Hybrid car owners use just as much gas as their carbon-fuel buffet attack squad brethren because they can afford it. Better gas mileage simply means they will travel farther for the same amount of gas.
If you go back 100 years, the richest of the rich didn’t have nearly the technology at their hands that even the poorest of the poor have today(applies to industrial countries only). If you go back even 15 years, the luxury car phones of Wall Street big wigs looks pitiful next to the cheapest smartphone. Post-scarcity doesn’t become a reality because human nature is built on consumption to it’s highest point. In a scarce world, you eat as much as you can because you don’t know when your next meal is. There are now more people dying from obesity than malnutrition globally. The issues of food scarcity aren’t technological, they’re political and social.
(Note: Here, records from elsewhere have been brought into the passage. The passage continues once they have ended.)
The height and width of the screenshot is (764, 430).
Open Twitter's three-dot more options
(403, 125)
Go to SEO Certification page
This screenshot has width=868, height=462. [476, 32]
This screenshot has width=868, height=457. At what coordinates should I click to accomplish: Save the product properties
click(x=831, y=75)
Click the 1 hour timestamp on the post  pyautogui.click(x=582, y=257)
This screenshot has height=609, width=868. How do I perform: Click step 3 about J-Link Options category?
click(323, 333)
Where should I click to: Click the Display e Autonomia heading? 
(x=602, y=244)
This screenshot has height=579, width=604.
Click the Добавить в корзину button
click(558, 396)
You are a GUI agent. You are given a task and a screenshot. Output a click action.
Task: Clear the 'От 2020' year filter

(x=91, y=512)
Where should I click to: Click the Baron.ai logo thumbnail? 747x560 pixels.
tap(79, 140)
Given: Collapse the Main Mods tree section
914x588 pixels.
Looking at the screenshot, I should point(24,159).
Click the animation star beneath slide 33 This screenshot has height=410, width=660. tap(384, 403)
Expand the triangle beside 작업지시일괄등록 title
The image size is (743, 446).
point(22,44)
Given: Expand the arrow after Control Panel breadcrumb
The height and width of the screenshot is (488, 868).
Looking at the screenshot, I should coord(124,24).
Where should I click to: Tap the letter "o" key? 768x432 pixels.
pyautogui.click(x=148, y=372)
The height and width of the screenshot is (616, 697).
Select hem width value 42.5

Money makes people happier, up to to a point. That point is around 70,000 dollars a year, or middle class. This obviously wasn’t the tipping point 50 years ago, so what changes? People’s perceptions. Barring real issues of safety and health (and those are legitimate issues for many people), a lot of discomfort with “poverty” is social perception. It feels bad to be making less money than someone else, especially if you think you’re smarter, or a better person. If you perceive someone as a peer and they do better than you, it makes you feel bad, and in democratic society, everyone is a peer, even if they aren’t really. As big a shitheads as many CEOs are, they’re in the 77-98 percentile of IQ scores. They’re rich for a reason. So the issue here isn’t really that there is a certain level of wealth that people need to achieve, but rather a perception of their own wealth and achievement. If you grew up on a farm, surrounded by farmers, you probably didn’t feel to bad about becoming a farmer. It’s partially through the bombardment of modern media and fantasy laden success stories that bend people away from that. This of course has both good and bad effects.
The point I’m trying to make here is that a technological gizmo isn’t what is going to give us a post-scarcity world or fix all our problems or ease our social ills. We’re already in a post-scarcity world in many ways but it isn’t going to change the age old desire to consume.